Studio album by Ric Ocasek
- Released: 1991
- Studios: Skyline and One Take (New York City, New York); Ocean Way (Hollywood, California);
- Genre: Electronic pop
- Length: 54:46
- Label: Reprise
- Producers: Nile Rodgers; Ric Ocasek; Rick Nowels;

Ric Ocasek chronology
| This Side of Paradise (1986) | Fireball Zone (1991) | Quick Change World (1993) |

= Fireball Zone =

Fireball Zone is the third solo album by the American musician Ric Ocasek, frontman and songwriter of the Cars. The first single from the 1991 release was "Rockaway".

==Production==
The album was produced primarily by Nile Rodgers and Ric Ocasek. Its title is a reference to Thomas Pynchon's Gravity's Rainbow. "Over and Over" and "The Way You Look Tonight" are ballads. In contrast to his Cars days, Ocasek recorded the album live, with his band, rather than part by part.

Fireball Zone is the only album of Ocasek's nearly 40-year recording career—whether solo, with the Cars, or with his early group, Milkwood—that does not include contributions from multi-instrumentalist Greg Hawkes.

==Critical reception==

The Ottawa Citizen wrote that "the main thrust of Fireball Zone is to emphasize a funk element within what has always been Ocasek's music style—cold, lean, electronic pop with a tortured bottom end." The Chicago Tribune opined that Fireball Zone "may not be a masterpiece, but it's better than any album by the repetitive Cars, easily one of the most overrated bands of the '80s." The St. Petersburg Times determined that the album finds Ocasek's "rubber-band voice crawling over indistinguishable over-synthesized tunes set to a maddeningly tedious beat."

#### Task details
Pick up the Fireball Zone article after its last sentence and keep writing. The lines that follow have no connection to the text about the album Fireball Zone.

#### Dataset content
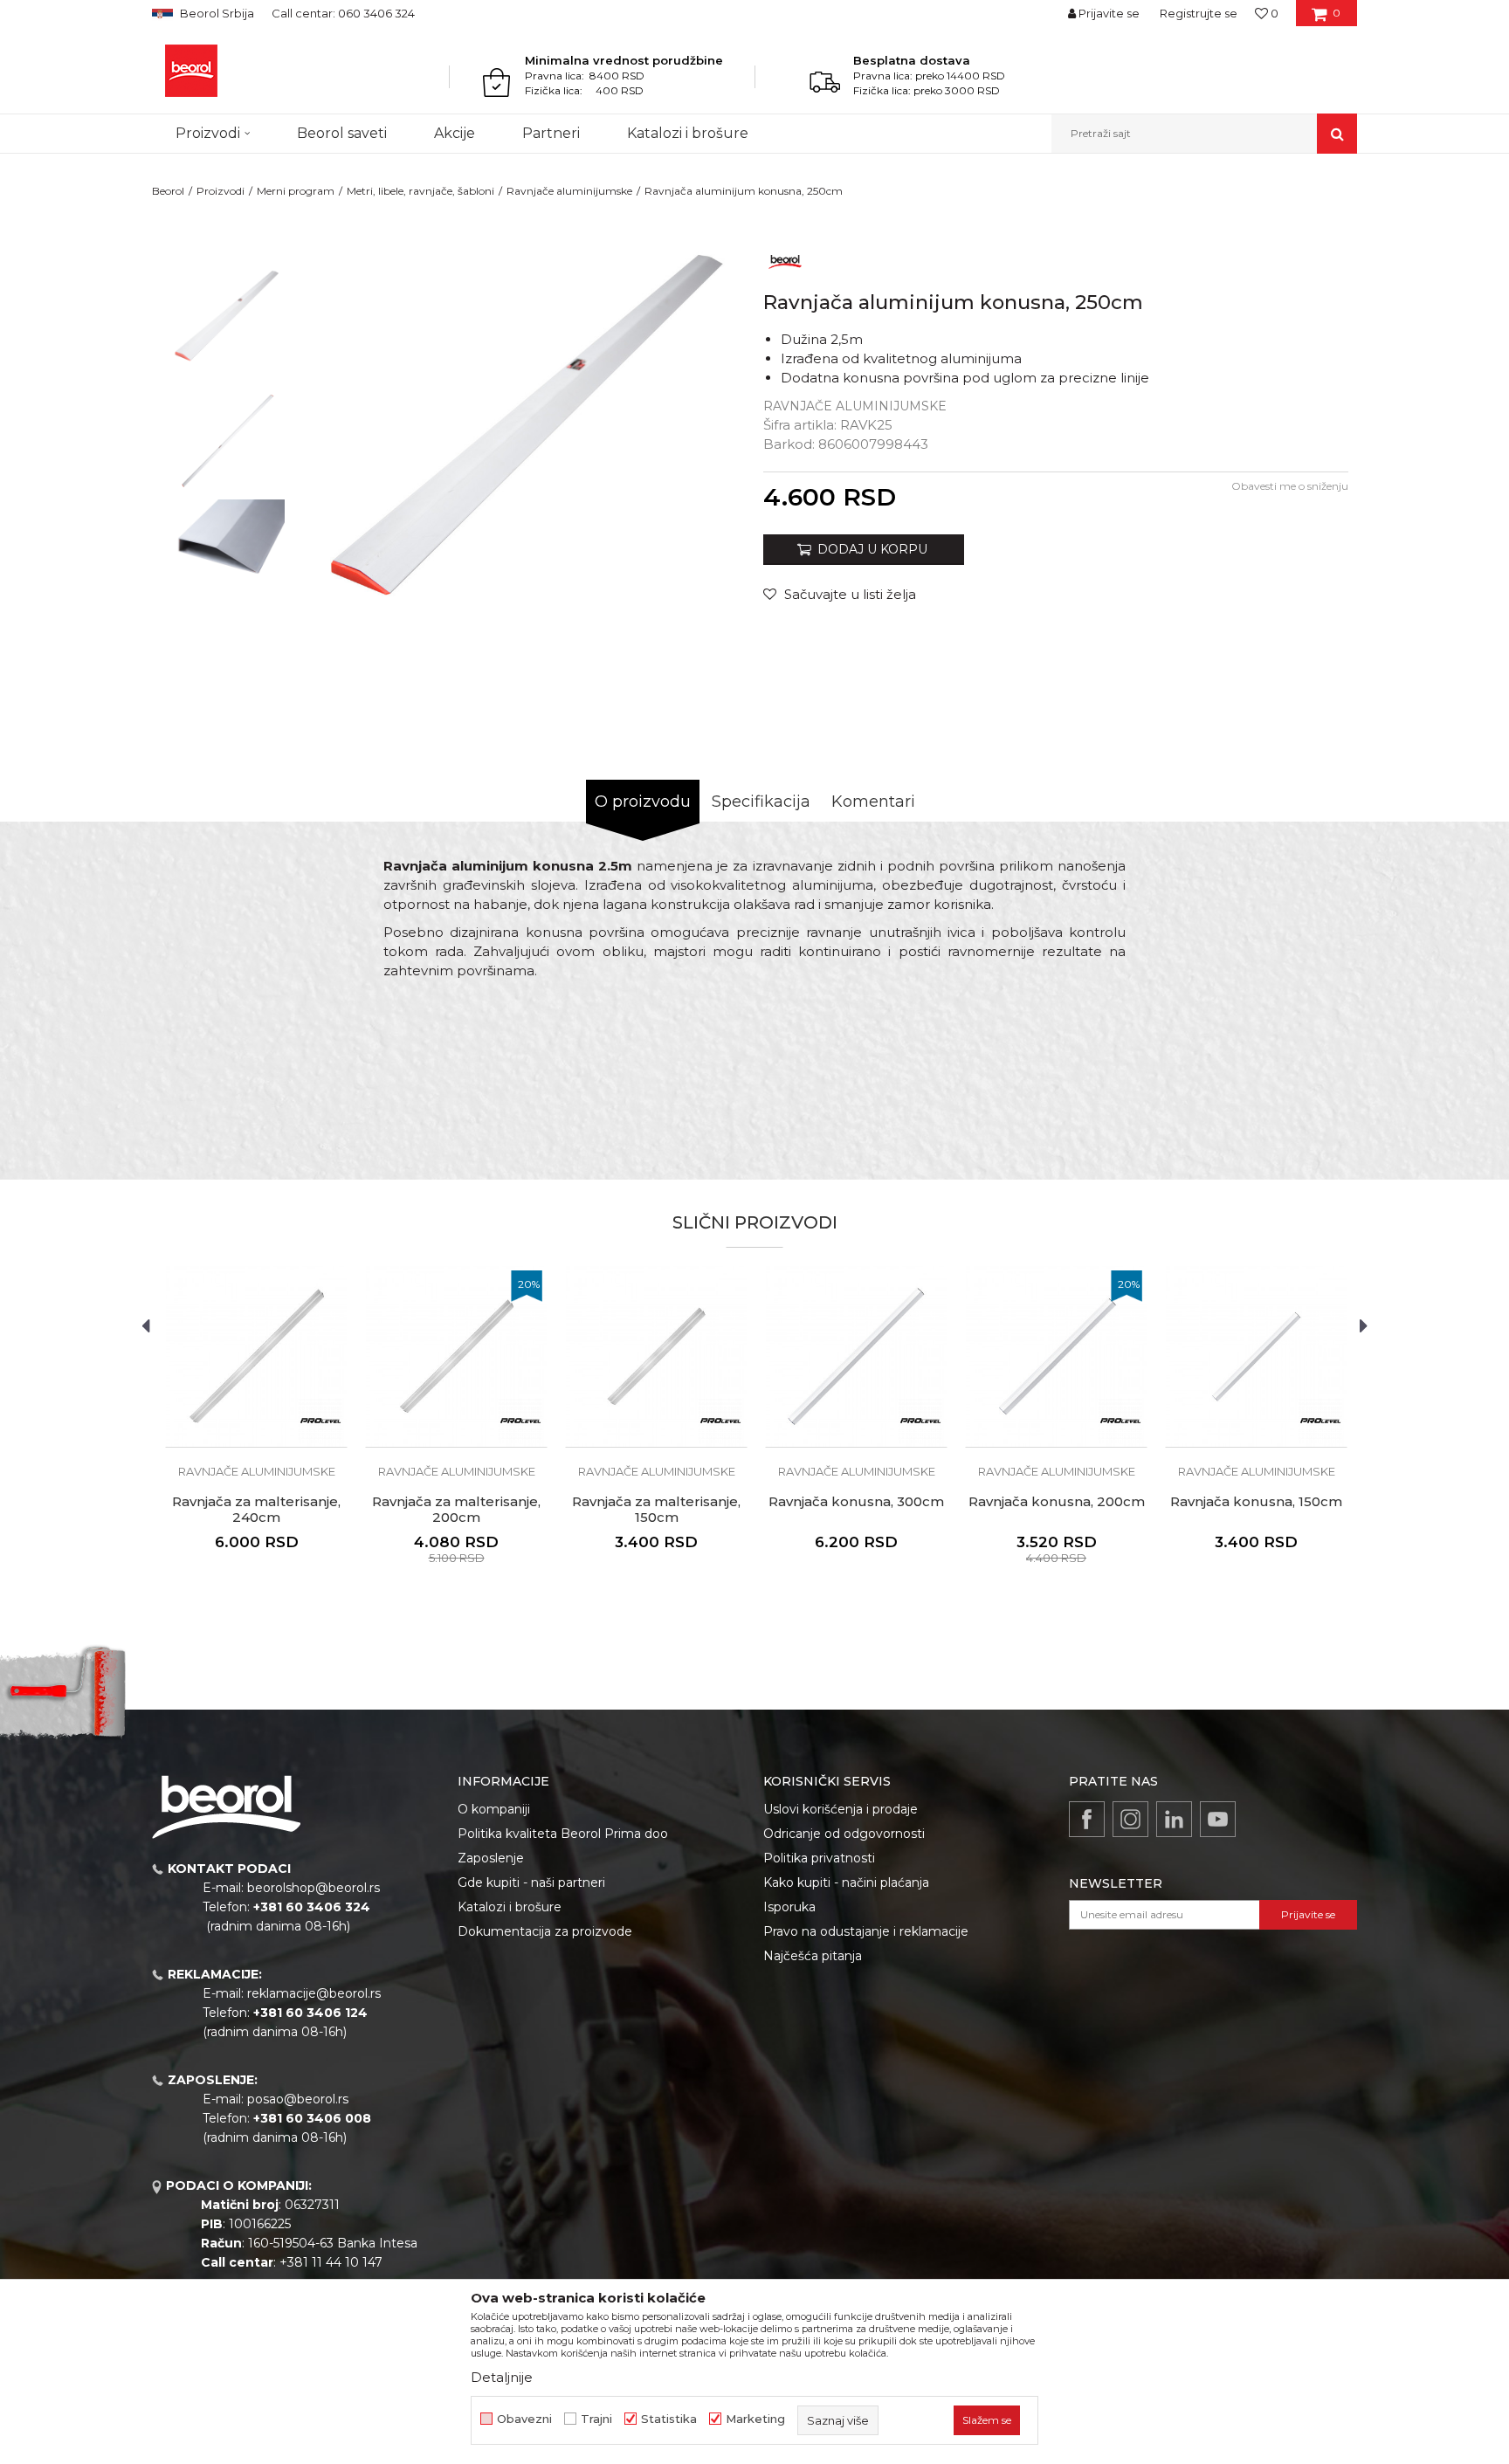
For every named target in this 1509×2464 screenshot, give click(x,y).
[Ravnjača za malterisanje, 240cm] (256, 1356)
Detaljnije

#### Answer to the task
Professional ratings
Review scores
| Source | Rating |
| AllMusic | Star |
| Calgary Herald | D |
| Chicago Tribune | Star |
| Rolling Stone | Star |

==Track listing==

| No. | Title | Writer(s) | Length |
|---|---|---|---|
| 1. | "Rockaway" |  | 4:21 |
| 2. | "Touch Down Easy" | Ric Ocasek, Rick Nowels | 4:12 |
| 3. | "Come Back" |  | 4:20 |
| 4. | "The Way You Look Tonight" |  | 4:38 |
| 5. | "All We Need Is Love" |  | 4:57 |
| 6. | "Over and Over" |  | 5:30 |
| 7. | "Flowers of Evil" |  | 4:42 |
| 8. | "They Tried" |  | 3:53 |
| 9. | "Keep That Dream" |  | 4:26 |
| 10. | "Balance" |  | 4:42 |
| 11. | "Mister Meaner" |  | 4:50 |
| 12. | "Fireball Zone" |  | 4:24 |
| Total length: |  |  | 54:46 |

== Personnel ==
- Ric Ocasek – vocals, keyboards, guitars
- Richard Hilton – keyboards
- Larry Mitchell – lead guitar (1–9, 12)
- Nile Rodgers – guitars (1–9, 12)
- Dann Huff – guitars (10, 11)
- Al Berry – bass
- Larry Aberman – drums (1–9, 12)
- Mickey Curry – drums (10, 11)
- Steve Elson – horns
- Stan Harrison – horns
- Matt Collehon – horns
- Tawatha Agee – backing vocals
- Dennis Collins – backing vocals
- Curtis King Jr. – backing vocals
- Fonzi Thornton – backing vocals

Production
- Nile Rodgers – producer
- Ric Ocasek – producer, basic track producer (10, 11), other computer photography
- Nile Rodgers – producer
- Rick Nowels – basic track producer (10, 11)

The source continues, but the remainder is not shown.